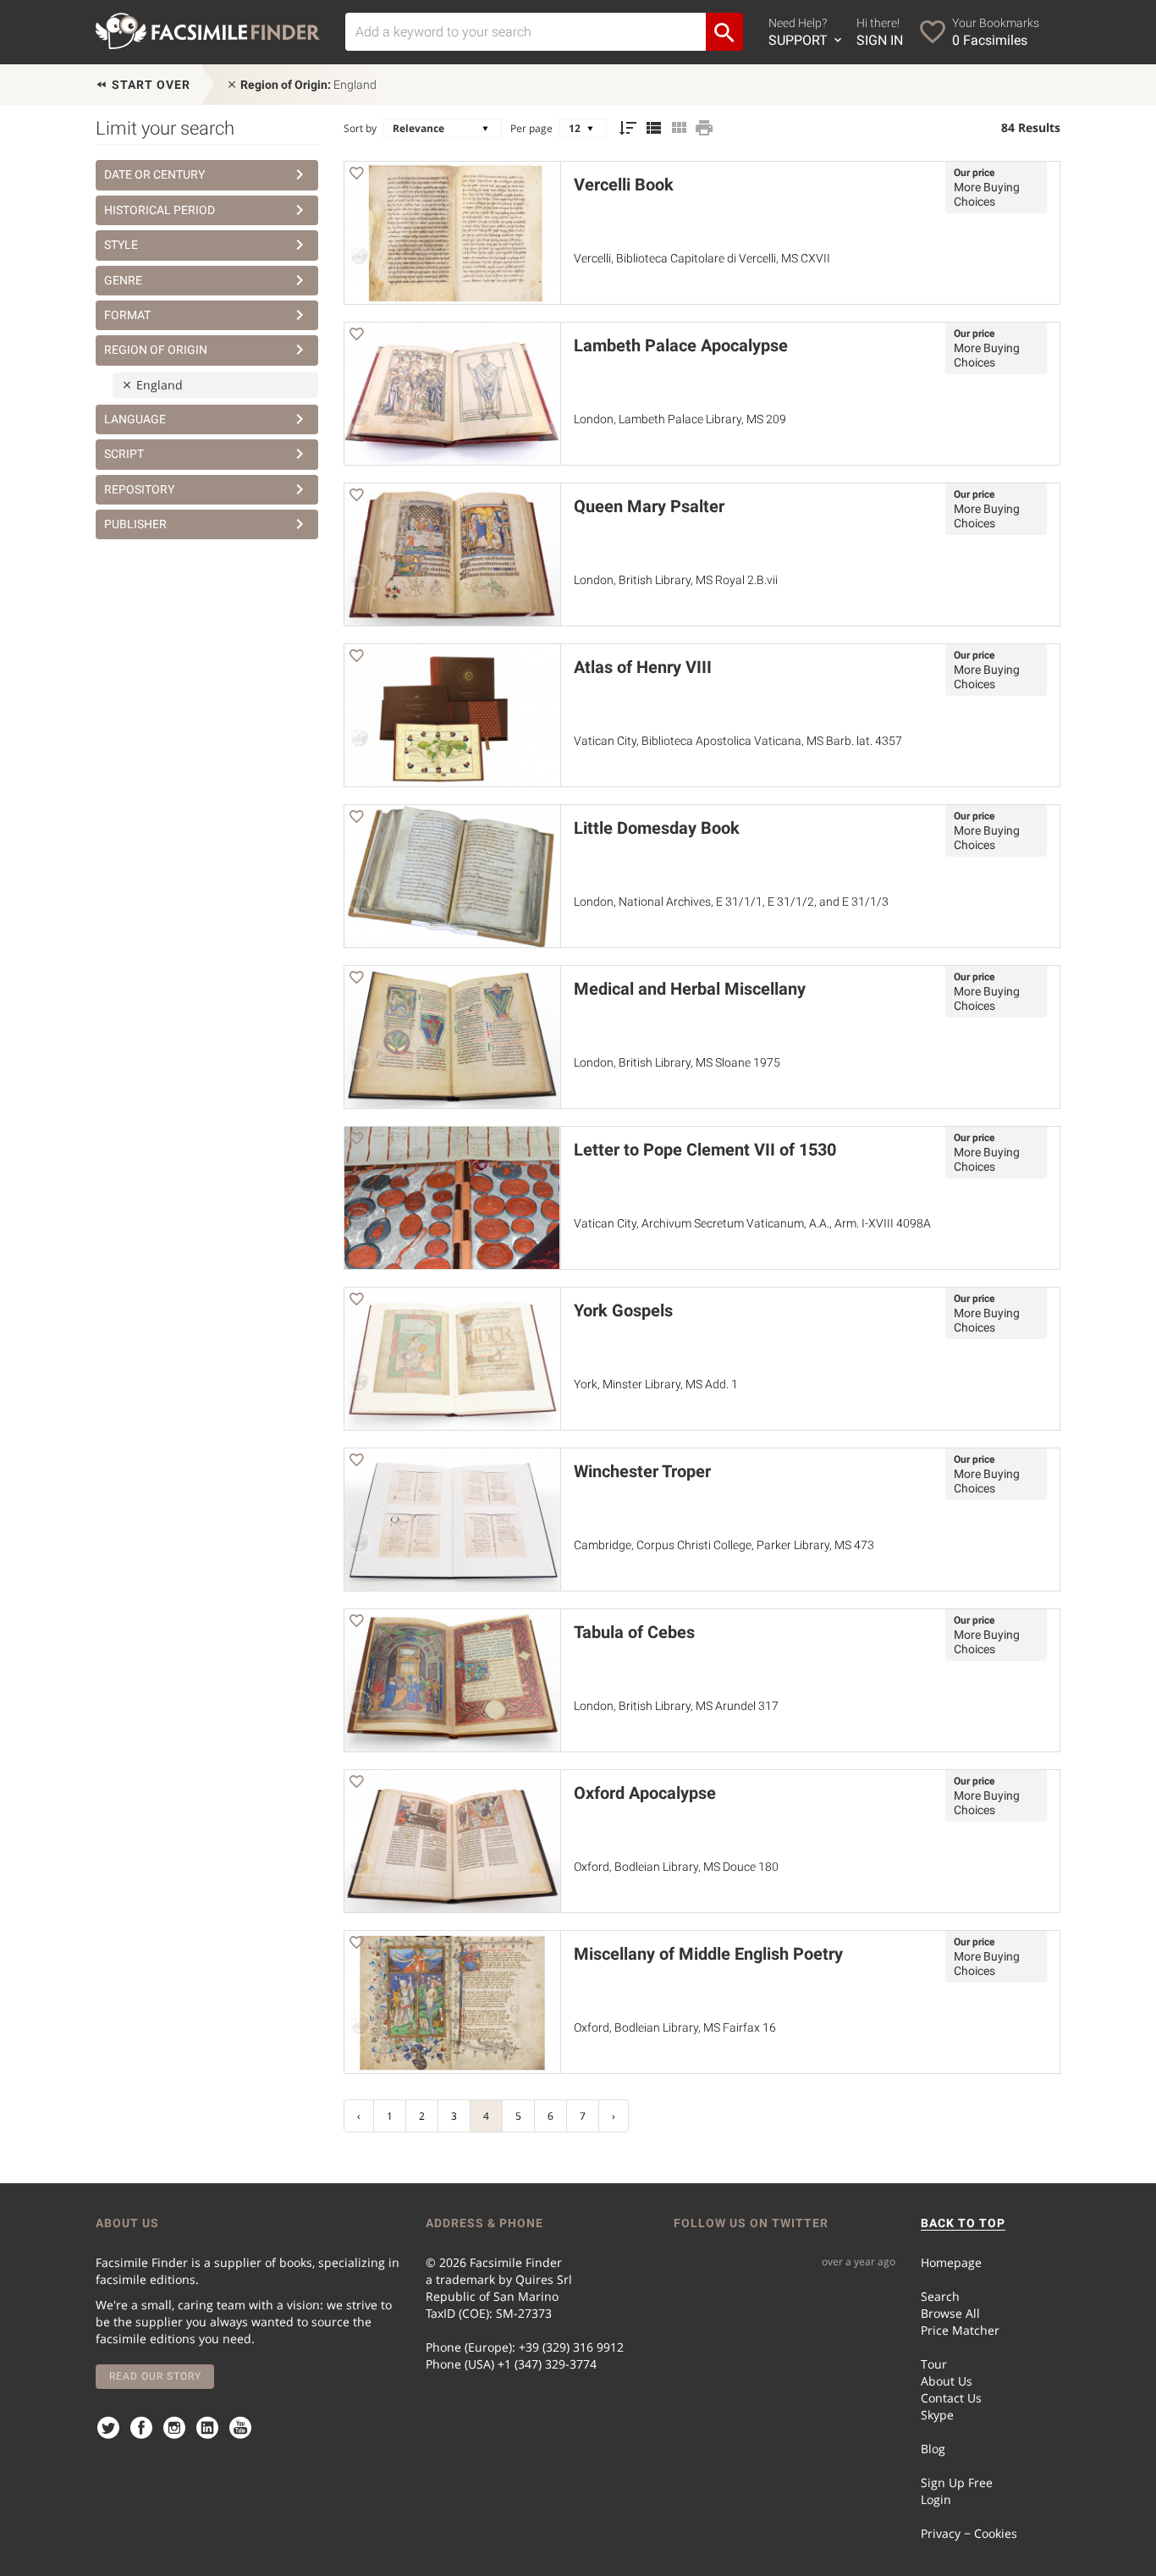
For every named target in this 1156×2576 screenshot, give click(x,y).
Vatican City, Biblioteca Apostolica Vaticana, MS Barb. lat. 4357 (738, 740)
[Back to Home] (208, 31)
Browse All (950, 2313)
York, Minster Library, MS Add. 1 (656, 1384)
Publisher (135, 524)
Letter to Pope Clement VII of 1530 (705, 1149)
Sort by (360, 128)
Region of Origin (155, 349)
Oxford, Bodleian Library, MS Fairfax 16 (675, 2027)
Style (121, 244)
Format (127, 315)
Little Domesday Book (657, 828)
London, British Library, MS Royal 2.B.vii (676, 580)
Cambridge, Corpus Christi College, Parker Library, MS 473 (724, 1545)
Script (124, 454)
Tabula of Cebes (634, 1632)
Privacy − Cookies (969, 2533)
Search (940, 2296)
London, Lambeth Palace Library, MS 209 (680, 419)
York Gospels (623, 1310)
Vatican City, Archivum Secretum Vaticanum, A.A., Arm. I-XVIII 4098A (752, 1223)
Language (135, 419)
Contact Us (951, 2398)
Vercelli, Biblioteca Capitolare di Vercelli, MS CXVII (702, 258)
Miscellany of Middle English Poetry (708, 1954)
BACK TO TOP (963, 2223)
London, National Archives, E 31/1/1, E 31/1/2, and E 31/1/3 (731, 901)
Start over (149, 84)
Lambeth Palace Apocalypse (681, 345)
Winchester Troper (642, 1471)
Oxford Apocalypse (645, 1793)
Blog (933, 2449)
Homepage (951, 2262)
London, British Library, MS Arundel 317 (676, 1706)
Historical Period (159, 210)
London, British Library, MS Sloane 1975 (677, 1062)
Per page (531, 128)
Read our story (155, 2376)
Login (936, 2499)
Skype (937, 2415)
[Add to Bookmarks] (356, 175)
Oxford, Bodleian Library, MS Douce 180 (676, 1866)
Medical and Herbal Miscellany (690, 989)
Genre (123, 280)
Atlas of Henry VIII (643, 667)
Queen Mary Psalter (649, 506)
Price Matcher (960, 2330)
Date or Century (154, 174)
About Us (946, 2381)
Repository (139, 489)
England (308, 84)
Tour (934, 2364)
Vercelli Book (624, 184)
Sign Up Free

> [WORK TO COMPLETE]
Only the lines from the beginning of the records up to and including the line with "Historical Period (159, 210)" should appear, exactly as they are, and no pictures.

> [RESULT]
For every named target in this 1156×2576 screenshot, give click(x,y).
Vatican City, Biblioteca Apostolica Vaticana, MS Barb. lat. 4357 (738, 740)
[Back to Home] (208, 31)
Browse All (950, 2313)
York, Minster Library, MS Add. 1 (656, 1384)
Publisher (135, 524)
Letter to Pope Clement VII of 1530 (705, 1149)
Sort by (360, 128)
Region of Origin (155, 349)
Oxford, Bodleian Library, MS Fairfax 16 (675, 2027)
Style (121, 244)
Format (127, 315)
Little Domesday Book (657, 828)
London, British Library, MS Royal 2.B.vii (676, 580)
Cambridge, Corpus Christi College, Parker Library, MS 473 (724, 1545)
Script (124, 454)
Tabula of Cebes (634, 1632)
Privacy − Cookies (969, 2533)
Search (940, 2296)
London, Lambeth Palace Library, MS 209 (680, 419)
York Gospels (623, 1310)
Vatican City, Archivum Secretum Vaticanum, A.A., Arm. I-XVIII 4098A (752, 1223)
Language (135, 419)
Contact Us (951, 2398)
Vercelli, Biblioteca Capitolare di Vercelli, MS CXVII (702, 258)
Miscellany of Middle English Poetry (708, 1954)
BACK TO TOP (963, 2223)
London, National Archives, E 31/1/1, E 31/1/2, and E 31/1/3 (731, 901)
Start over (149, 84)
Lambeth Palace Apocalypse (681, 345)
Winchester Troper (642, 1471)
Oxford Apocalypse (645, 1793)
Blog (933, 2449)
Homepage (951, 2262)
London, British Library, MS Arundel 317 (676, 1706)
Historical Period (159, 210)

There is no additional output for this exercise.